«Would you like a cigarette?»
«No, thank you.»
«Mind if I smoke, then?»
«Not at all.»
Blade reached into the breast pocket of his coat for a gold-plated cigarette case and extracted a Benson ith his other hand he reached for the cigarette lighter and shoved it in. As he did so, he also gave it a small twist to the left. With that twist, a solid-state circuit was completed, and the car's electronic tracer went on. Then he lit the cigarette, shoved the lighter back into its socket, and put the car in motion.
By the CMG's odometer, the four miles Elizabeth had mentioned were more like six. They were well out into the southwest corner of London before they stopped. For the last half of the trip they had followed a zigzag course, turning at irregular intervals down dark side streets. It was a course that made no sense at all, unless Elizabeth was trying to shake off any car that might be trailing them. Several times Blade caught her looking intently into the sideview mirror. If Elizabeth was an agent for the opposition, she was a remarkably clumsy one. Or she was a highly skilled agent pretending to be clumsy to catch him off guard. That had happened before. In fact, Blade himself had done it more than once.
Eventually Elizabeth gestured to the middle one of a trio of Victorian townhouses.
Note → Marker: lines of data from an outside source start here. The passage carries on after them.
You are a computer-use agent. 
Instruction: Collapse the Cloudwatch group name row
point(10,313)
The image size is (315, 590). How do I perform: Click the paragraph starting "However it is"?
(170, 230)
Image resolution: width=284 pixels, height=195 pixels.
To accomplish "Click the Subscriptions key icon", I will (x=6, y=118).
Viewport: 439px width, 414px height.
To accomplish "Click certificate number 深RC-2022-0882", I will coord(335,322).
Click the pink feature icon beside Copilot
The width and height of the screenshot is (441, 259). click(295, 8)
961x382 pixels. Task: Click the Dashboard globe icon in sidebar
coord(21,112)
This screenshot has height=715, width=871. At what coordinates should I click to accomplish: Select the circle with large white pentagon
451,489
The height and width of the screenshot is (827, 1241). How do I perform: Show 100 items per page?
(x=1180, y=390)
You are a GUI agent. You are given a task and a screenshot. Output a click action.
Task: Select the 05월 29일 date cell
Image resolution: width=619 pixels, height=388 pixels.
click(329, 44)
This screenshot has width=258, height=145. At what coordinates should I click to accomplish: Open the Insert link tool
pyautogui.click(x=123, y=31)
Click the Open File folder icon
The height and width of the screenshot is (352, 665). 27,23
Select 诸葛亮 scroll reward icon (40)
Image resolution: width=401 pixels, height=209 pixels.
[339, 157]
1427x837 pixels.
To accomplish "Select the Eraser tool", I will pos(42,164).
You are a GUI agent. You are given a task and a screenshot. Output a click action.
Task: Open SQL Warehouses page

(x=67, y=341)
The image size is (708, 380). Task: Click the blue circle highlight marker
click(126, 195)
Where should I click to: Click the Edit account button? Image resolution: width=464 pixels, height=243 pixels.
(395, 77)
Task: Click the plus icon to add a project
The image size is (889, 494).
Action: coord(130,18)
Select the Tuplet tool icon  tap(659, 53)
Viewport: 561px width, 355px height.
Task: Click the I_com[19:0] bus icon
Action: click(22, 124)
Once they had been the modestly luxurious residences of city merchants or bankers; now they had fallen, if not exactly on evil days, at least on less prosperous ones. Blade could see peeling paint, unwashed windows, and untended front lawns under the dim streetlamps.
In fact, the lamplight was so dim that Blade was fully alert as they climbed out of the car. The half-dark street and the totally dark alleys could easily hide enough men to ambush a platoon. But they reached the door, climbed the stairs, and entered Elizabeth's third-floor flat without incident. The name on the flat's door was Elizabeth Hruska. A good enough Czech name.